細川 チームの状況っていう点で言うと、結構順調だと思います。元々この部活は3年生や4年生でライセンスを取るっていうことが他の大学では多かったんですけど、うちの部活は2年生で多くの人がライセンスを取得できるようになってきていて、大会に対しても、今までは4年生や一部の3年生だけが頑張っているような意識の場合が多かったんですけど、大会に対する当事者意識みたいなものが2年生とかまで拡大していて大会を自分事として捉えられる部員が増えてきたので、大会に向けて自分たちが頑張っていこうという意識が高まっているのかなと思います。

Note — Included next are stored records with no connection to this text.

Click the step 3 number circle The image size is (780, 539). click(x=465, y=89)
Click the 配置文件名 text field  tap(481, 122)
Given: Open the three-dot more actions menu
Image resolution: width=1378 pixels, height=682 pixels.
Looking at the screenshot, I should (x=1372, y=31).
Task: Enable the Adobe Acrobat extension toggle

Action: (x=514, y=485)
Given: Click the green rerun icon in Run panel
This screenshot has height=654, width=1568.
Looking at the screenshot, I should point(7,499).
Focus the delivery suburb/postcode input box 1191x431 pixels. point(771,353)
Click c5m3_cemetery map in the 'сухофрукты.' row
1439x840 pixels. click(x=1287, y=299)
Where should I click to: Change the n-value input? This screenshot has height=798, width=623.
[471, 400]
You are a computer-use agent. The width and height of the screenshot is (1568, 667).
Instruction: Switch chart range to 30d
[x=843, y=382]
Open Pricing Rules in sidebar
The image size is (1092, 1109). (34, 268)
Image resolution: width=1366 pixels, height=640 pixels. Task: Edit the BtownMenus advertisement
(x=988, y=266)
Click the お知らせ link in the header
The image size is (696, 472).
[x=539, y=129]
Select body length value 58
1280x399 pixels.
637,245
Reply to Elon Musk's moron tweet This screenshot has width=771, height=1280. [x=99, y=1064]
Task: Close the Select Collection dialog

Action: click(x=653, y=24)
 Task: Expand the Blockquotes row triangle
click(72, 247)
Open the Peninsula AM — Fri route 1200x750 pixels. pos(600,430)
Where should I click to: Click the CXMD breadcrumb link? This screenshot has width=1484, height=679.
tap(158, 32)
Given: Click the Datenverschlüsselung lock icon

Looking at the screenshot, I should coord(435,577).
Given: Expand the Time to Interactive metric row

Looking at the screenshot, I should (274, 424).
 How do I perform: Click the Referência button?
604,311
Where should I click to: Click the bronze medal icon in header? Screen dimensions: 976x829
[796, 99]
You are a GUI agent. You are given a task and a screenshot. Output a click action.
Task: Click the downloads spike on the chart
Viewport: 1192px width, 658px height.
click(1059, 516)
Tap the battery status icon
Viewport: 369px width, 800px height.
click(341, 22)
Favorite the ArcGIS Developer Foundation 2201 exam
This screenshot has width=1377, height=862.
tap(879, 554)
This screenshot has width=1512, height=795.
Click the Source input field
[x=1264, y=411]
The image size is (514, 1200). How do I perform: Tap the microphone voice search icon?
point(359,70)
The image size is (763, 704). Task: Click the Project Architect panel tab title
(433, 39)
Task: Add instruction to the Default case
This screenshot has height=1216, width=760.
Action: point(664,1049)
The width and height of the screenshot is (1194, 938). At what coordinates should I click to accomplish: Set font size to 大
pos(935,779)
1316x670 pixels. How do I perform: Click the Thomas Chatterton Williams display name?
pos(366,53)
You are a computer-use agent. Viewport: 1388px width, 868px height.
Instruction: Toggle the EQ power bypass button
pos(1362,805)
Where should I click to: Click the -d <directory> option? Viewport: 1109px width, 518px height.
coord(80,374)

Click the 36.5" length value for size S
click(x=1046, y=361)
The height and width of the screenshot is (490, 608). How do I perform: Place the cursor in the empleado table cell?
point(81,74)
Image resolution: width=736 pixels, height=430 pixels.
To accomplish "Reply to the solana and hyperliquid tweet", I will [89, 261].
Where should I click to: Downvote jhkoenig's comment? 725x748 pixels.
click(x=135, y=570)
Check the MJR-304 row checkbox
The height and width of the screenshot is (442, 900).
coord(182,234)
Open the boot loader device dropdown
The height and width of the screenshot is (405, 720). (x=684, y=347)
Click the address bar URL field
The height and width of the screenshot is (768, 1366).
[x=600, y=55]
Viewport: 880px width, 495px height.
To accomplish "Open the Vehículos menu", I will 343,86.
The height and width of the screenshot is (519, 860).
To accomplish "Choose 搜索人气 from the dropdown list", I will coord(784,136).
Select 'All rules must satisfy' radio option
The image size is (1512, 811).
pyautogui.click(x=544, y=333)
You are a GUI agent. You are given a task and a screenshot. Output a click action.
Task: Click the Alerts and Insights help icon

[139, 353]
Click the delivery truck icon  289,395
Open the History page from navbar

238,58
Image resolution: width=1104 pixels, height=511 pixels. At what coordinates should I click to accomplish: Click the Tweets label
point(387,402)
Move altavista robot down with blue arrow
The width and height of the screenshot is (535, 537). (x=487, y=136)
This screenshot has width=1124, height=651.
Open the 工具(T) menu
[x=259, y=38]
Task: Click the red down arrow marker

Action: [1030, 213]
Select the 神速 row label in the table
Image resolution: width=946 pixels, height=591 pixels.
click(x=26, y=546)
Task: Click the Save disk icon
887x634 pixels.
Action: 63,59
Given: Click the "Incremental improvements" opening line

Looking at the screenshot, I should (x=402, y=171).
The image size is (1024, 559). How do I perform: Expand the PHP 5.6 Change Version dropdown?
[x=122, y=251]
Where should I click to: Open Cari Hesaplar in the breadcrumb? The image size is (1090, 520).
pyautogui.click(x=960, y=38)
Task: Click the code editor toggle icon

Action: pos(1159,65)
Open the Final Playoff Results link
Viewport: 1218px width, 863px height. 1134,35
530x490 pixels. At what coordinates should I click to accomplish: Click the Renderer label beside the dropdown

牧野 自分も細川と同じような感じで、全員が大会に向けて準備しているというか、盛り上げようとしているのかなと思います。
――大会への意気込み
松尾 この期間にオーストラリアに遠征に行くんですけど、そこでまた大変身して帰ってきたいです。
細川 全国大会は出場選手が限られていて僕らは選手としては飛ばないんですけど、早大としては早慶戦を学生最高峰の戦いとして捉えていて、全国大会も日本一の称号を獲得できる唯一のチャンスなので、これまで部の成長を引っ張り続けてきた4年生たちが日本一となって卒部できるような、そういう未来を実現できるような盛り上げ方をしていければなと思います。
牧野 来年につながるような大会にしたいと思います。
(取材、写真、編集 井口そら)

意気込みを掲げる3人
◆松尾大雅 ※写真左
早稲田渋谷シンガポール高出身。基幹理工学部3年。副将として「平常心」を大切に大会に臨みます!
◆細川航希 ※写真中央
東京・芝高出身。政治経済学部3年。主務としてチームの「好循環」をサポートします!
◆牧野航太郎 ※写真右
早稲田佐賀高出身。基幹理工学部3年。目標は1つ。航空部の「栄光」を掴みます!